### Problem
Change "click action" to "tap action" in the items below, starting at the line that contains "You are a GUI" and ending at the line that contains "[x=1019, y=12]", and write out only those lines with nothing else altered. Leave the pictures out of your answer.

### Data for this exercise

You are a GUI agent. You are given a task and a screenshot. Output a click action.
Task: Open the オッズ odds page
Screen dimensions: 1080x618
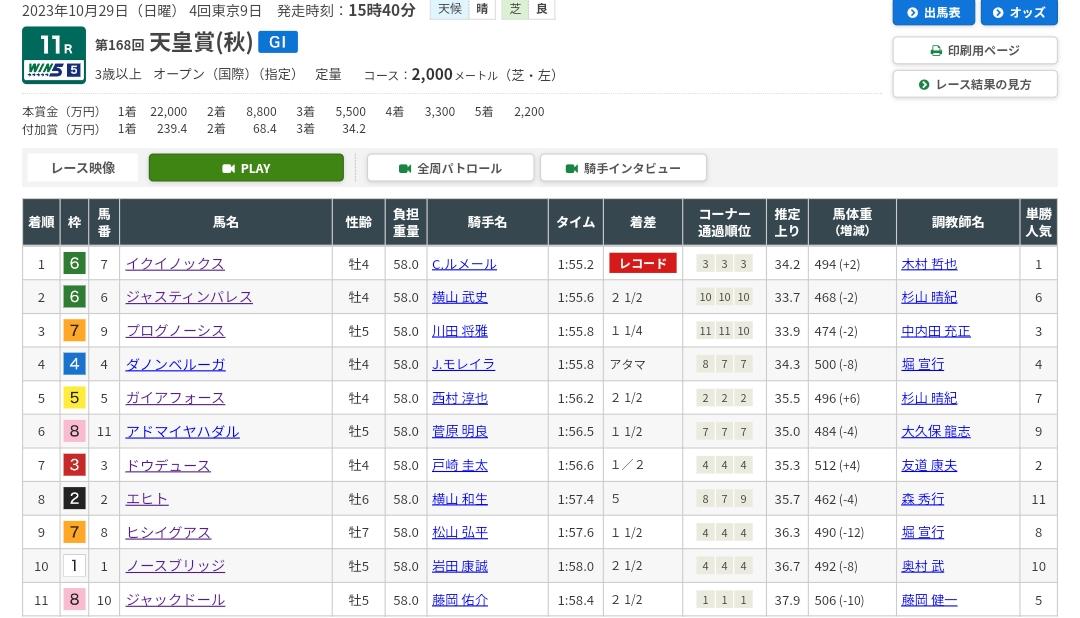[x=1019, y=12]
...
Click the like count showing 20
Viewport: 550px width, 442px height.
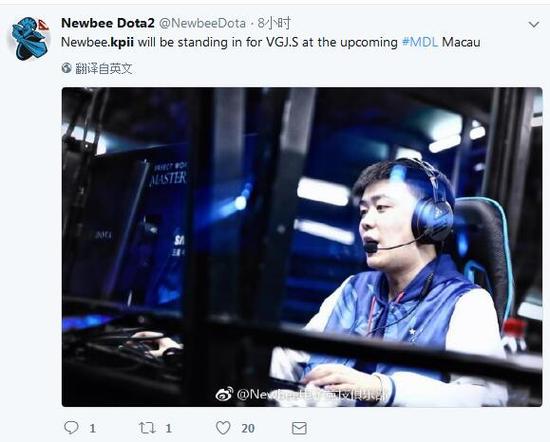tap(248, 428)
---
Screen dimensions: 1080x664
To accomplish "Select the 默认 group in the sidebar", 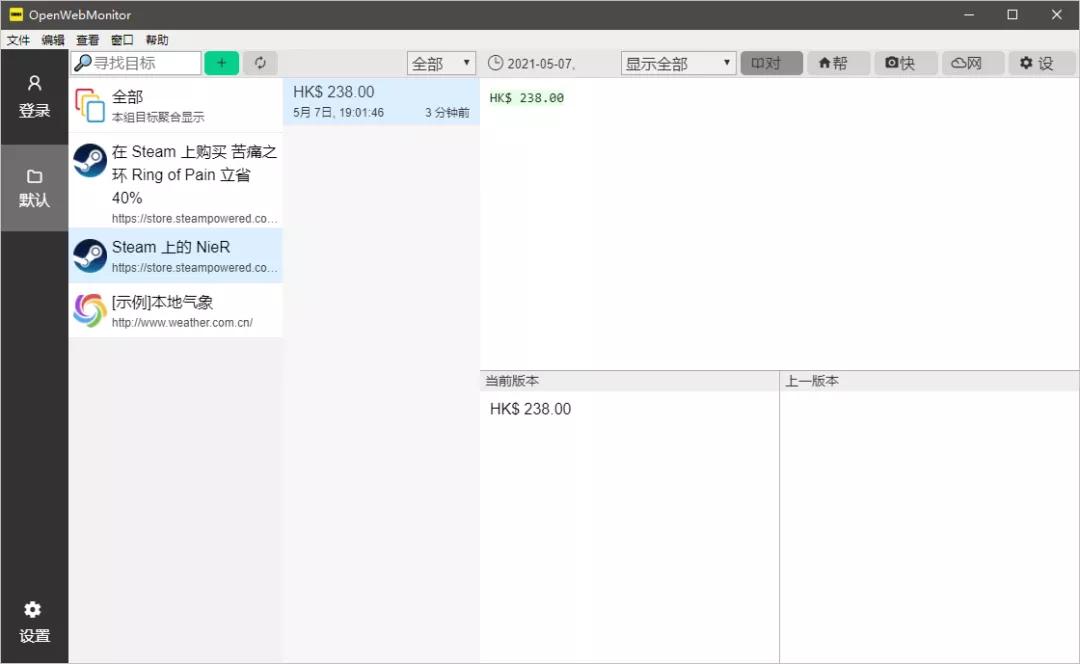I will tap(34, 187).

### Output of the exercise
You are a GUI agent. You are given a task and a screenshot. Output a tap action.
Task: Open the オッズ odds page
Screen dimensions: 1080x618
[x=1019, y=12]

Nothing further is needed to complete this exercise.